Documentation

Managed PostgreSQL High availability

In clustered database deployments, nodes are created on physically separated backend hosts to ensure redundancy in case of hardware failure.

In the event of a PostgreSQL® standby node failure, the primary node continues normal operation, maintaining service levels for client applications. Upon readiness, the replacement standby node synchronises with the primary, initiating real-time replication until stability is restored.

If the failed node is a PostgreSQL primary node, failover decisions are made using information gathered from the monitoring infrastructure and the standby node. Subsequently, the standby node is elevated to the role of primary, promptly resuming client service. An automatic process schedules a replacement node to serve as the new standby.

In cases where all primary and standby nodes fail simultaneously, new nodes are automatically provisioned to assume the primary and standby roles. The primary node is restored from the latest available backup, which may result in some data loss. Any write operations conducted since the backup of the latest Write-Ahead Log (WAL) file are affected. Typically, this data loss is confined to either a five-minute time frame or a single WAL file.

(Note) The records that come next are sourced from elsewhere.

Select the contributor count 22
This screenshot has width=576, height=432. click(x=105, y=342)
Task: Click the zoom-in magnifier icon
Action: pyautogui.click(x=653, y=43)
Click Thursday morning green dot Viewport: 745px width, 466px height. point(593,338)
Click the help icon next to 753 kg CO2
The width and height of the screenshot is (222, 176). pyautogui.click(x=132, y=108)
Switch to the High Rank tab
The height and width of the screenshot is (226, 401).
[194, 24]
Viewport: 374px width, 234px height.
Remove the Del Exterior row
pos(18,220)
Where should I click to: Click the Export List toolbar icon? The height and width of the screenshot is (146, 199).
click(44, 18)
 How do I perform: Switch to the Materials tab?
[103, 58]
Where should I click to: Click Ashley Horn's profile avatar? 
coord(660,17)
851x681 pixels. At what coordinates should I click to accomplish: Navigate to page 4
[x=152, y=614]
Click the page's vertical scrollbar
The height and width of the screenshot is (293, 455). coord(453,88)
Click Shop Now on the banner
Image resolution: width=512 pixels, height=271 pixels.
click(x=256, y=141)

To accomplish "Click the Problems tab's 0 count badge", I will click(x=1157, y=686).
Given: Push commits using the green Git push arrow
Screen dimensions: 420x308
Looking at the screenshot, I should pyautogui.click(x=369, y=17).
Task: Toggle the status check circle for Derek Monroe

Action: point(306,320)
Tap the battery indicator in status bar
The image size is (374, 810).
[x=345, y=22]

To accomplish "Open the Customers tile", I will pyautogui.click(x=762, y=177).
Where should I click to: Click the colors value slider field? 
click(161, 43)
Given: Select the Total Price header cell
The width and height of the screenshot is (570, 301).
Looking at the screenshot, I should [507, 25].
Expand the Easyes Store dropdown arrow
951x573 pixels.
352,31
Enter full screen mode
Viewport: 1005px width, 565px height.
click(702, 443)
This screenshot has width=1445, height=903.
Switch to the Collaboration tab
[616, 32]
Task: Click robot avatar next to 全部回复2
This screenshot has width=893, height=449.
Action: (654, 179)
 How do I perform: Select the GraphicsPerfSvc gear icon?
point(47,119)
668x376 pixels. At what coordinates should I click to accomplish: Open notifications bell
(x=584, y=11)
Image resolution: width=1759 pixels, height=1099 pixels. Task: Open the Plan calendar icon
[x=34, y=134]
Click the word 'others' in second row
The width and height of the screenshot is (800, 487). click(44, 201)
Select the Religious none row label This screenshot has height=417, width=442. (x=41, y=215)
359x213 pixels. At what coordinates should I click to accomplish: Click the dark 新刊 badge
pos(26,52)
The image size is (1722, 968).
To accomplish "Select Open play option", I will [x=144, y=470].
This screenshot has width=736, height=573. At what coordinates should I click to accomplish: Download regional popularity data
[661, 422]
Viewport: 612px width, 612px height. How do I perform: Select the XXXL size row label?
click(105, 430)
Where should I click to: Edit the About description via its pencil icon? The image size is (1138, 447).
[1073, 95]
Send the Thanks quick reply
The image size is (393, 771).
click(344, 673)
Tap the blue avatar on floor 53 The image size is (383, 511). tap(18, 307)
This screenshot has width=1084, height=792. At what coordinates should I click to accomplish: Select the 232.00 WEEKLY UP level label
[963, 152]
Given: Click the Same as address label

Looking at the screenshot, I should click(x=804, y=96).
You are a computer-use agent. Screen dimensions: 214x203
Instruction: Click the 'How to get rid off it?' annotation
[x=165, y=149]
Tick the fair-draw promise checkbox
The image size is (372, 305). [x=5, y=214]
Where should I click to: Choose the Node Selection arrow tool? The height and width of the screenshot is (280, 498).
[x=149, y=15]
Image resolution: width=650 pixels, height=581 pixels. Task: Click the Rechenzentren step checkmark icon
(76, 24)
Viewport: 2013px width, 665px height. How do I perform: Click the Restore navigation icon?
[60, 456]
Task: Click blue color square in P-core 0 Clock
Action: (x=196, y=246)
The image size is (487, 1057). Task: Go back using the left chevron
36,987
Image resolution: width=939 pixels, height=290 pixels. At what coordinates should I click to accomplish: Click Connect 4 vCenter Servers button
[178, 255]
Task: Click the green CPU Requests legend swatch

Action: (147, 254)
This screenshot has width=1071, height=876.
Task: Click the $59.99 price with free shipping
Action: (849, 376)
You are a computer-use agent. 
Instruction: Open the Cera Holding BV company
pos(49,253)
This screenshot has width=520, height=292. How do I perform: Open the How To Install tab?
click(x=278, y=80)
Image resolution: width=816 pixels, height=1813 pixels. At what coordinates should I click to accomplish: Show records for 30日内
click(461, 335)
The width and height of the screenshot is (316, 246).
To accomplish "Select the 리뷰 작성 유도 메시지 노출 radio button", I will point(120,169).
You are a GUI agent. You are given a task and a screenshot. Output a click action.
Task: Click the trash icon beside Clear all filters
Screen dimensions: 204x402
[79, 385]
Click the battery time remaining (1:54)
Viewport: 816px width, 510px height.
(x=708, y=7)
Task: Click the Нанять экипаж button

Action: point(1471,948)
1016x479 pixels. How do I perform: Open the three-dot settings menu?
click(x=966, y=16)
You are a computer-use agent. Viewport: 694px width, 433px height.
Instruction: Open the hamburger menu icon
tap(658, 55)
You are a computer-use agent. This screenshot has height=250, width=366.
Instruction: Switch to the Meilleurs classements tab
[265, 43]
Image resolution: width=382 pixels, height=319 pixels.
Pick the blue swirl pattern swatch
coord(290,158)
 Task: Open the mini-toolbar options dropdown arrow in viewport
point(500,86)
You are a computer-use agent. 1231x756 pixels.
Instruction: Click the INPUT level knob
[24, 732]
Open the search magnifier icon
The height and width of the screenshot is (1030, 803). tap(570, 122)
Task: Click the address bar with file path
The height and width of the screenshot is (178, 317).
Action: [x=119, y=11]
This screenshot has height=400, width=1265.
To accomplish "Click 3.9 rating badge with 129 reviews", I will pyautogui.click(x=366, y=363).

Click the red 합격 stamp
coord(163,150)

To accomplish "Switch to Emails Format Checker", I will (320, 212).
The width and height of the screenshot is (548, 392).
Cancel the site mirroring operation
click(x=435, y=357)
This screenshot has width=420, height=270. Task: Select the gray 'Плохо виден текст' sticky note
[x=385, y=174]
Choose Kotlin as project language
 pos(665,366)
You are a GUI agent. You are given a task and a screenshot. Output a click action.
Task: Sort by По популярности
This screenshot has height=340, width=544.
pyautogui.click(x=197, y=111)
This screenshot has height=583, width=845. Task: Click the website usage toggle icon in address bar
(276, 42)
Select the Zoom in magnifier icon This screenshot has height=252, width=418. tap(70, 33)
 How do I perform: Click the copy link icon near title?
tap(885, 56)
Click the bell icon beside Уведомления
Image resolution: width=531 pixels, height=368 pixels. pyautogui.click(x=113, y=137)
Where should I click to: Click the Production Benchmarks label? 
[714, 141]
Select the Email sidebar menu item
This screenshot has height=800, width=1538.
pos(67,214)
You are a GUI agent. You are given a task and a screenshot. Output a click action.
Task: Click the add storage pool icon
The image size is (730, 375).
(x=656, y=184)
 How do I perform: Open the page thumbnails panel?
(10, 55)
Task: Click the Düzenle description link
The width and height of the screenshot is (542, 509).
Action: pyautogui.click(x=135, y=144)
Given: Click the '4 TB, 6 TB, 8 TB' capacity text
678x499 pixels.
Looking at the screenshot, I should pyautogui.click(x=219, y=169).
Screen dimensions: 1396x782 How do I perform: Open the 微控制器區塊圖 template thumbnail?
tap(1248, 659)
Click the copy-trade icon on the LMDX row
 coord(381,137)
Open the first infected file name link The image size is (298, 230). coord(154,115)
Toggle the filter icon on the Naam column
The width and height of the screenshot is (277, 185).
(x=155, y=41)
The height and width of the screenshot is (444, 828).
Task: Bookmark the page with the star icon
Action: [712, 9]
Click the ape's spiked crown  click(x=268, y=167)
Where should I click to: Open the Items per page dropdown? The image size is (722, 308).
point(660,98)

The database instance is reachable via the hostname which takes the form of instancename.db.upclouddatabases.com. In normal operation, this hostname is pointed towards the primary node. In the event of a node failure, a standby node is elevated to primary and the hostname is instantly pointed towards the new primary node.

Primary and Standby Nodes

The multi-node plans include primary and standby nodes, providing redundancy and enhanced reliability. Standby nodes serve several key purposes:

  • Data Redundancy: They maintain an additional physical copy of the data, guarding against hardware, software, or network failures.
  • Disaster Recovery: Standby nodes help minimize data loss in disaster scenarios, reducing the time needed to restore operations.
  • Quick Recovery: With synchronized data and pre-installed standby nodes, failover processes are quicker and controlled, ensuring faster restoration of services.
  • Read-Only Queries: Standby nodes can handle read-only queries, alleviating the load on primary servers.

Standby Nodes as Read-Only

Standby nodes can serve as additional nodes dedicated to handling read-only queries, alleviating the load on the primary nodes and enhancing performance. These standby replicas can be accessed via a separate DNS entry, which will balance queries across all available standby nodes. By offloading read operations to these replicas, the primary nodes can focus on handling write operations and maintaining data consistency.

Handling Failures

The system handles minor failures, such as service process crashes or temporary network disruptions, seamlessly across all plans. Automatic recovery mechanisms ensure crashed processes or restore network access, ensuring minimal impact on service availability.

For severe failures, like node loss due to hardware or severe software issues, the monitoring infrastructure detects issues promptly. Upon detection, it automatically schedules the creation of replacement nodes to restore system integrity and functionality.

PostgreSQL is a registered trademark of the PostgreSQL Community Association of Canada, and used with their permission.